The problem =>
Can you lay out every line of the records below as a Markdown table with a "Row" column for the row number and a "Line" column for the line, leaving out blank lines?

Source records =>
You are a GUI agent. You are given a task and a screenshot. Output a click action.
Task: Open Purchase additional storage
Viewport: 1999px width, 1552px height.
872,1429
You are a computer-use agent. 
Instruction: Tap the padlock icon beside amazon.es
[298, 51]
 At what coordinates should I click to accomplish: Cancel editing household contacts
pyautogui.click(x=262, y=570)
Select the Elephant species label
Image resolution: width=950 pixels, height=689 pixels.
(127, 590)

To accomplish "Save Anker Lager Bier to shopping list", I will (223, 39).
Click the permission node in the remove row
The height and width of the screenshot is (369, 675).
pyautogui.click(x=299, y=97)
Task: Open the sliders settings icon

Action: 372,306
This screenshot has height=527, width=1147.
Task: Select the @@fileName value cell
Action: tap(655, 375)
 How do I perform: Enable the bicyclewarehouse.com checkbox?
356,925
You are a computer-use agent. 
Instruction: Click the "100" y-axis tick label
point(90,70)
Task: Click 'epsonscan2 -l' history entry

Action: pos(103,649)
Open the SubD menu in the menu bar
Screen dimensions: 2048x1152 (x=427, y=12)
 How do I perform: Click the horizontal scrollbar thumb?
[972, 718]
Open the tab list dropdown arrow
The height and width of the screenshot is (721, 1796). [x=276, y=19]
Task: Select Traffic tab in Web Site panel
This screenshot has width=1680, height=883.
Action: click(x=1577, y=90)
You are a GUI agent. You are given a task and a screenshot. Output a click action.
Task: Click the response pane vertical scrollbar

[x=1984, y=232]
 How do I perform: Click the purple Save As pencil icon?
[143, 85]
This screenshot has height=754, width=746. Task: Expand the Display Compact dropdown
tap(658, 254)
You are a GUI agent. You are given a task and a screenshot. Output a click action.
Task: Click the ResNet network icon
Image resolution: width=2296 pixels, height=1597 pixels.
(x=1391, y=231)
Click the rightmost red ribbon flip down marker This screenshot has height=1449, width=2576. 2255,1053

Full answer =>
| Row | Line |
|---|---|
| 1 | You are a GUI agent. You are given a task and a screenshot. Output a click action. |
| 2 | Task: Open Purchase additional storage |
| 3 | Viewport: 1999px width, 1552px height. |
| 4 | 872,1429 |
| 5 | You are a computer-use agent.  |
| 6 | Instruction: Tap the padlock icon beside amazon.es |
| 7 | [298, 51] |
| 8 |  At what coordinates should I click to accomplish: Cancel editing household contacts |
| 9 | pyautogui.click(x=262, y=570) |
| 10 | Select the Elephant species label |
| 11 | Image resolution: width=950 pixels, height=689 pixels. |
| 12 | (127, 590) |
| 13 | To accomplish "Save Anker Lager Bier to shopping list", I will (223, 39). |
| 14 | Click the permission node in the remove row |
| 15 | The height and width of the screenshot is (369, 675). |
| 16 | pyautogui.click(x=299, y=97) |
| 17 | Task: Open the sliders settings icon |
| 18 | Action: 372,306 |
| 19 | This screenshot has height=527, width=1147. |
| 20 | Task: Select the @@fileName value cell |
| 21 | Action: tap(655, 375) |
| 22 |  How do I perform: Enable the bicyclewarehouse.com checkbox? |
| 23 | 356,925 |
| 24 | You are a computer-use agent.  |
| 25 | Instruction: Click the "100" y-axis tick label |
| 26 | point(90,70) |
| 27 | Task: Click 'epsonscan2 -l' history entry |
| 28 | Action: pos(103,649) |
| 29 | Open the SubD menu in the menu bar |
| 30 | Screen dimensions: 2048x1152 (x=427, y=12) |
| 31 |  How do I perform: Click the horizontal scrollbar thumb? |
| 32 | [972, 718] |
| 33 | Open the tab list dropdown arrow |
| 34 | The height and width of the screenshot is (721, 1796). [x=276, y=19] |
| 35 | Task: Select Traffic tab in Web Site panel |
| 36 | This screenshot has width=1680, height=883. |
| 37 | Action: click(x=1577, y=90) |
| 38 | You are a GUI agent. You are given a task and a screenshot. Output a click action. |
| 39 | Task: Click the response pane vertical scrollbar |
| 40 | [x=1984, y=232] |
| 41 |  How do I perform: Click the purple Save As pencil icon? |
| 42 | [143, 85] |
| 43 | This screenshot has height=754, width=746. Task: Expand the Display Compact dropdown |
| 44 | tap(658, 254) |
| 45 | You are a GUI agent. You are given a task and a screenshot. Output a click action. |
| 46 | Task: Click the ResNet network icon |
| 47 | Image resolution: width=2296 pixels, height=1597 pixels. |
| 48 | (x=1391, y=231) |
| 49 | Click the rightmost red ribbon flip down marker This screenshot has height=1449, width=2576. 2255,1053 |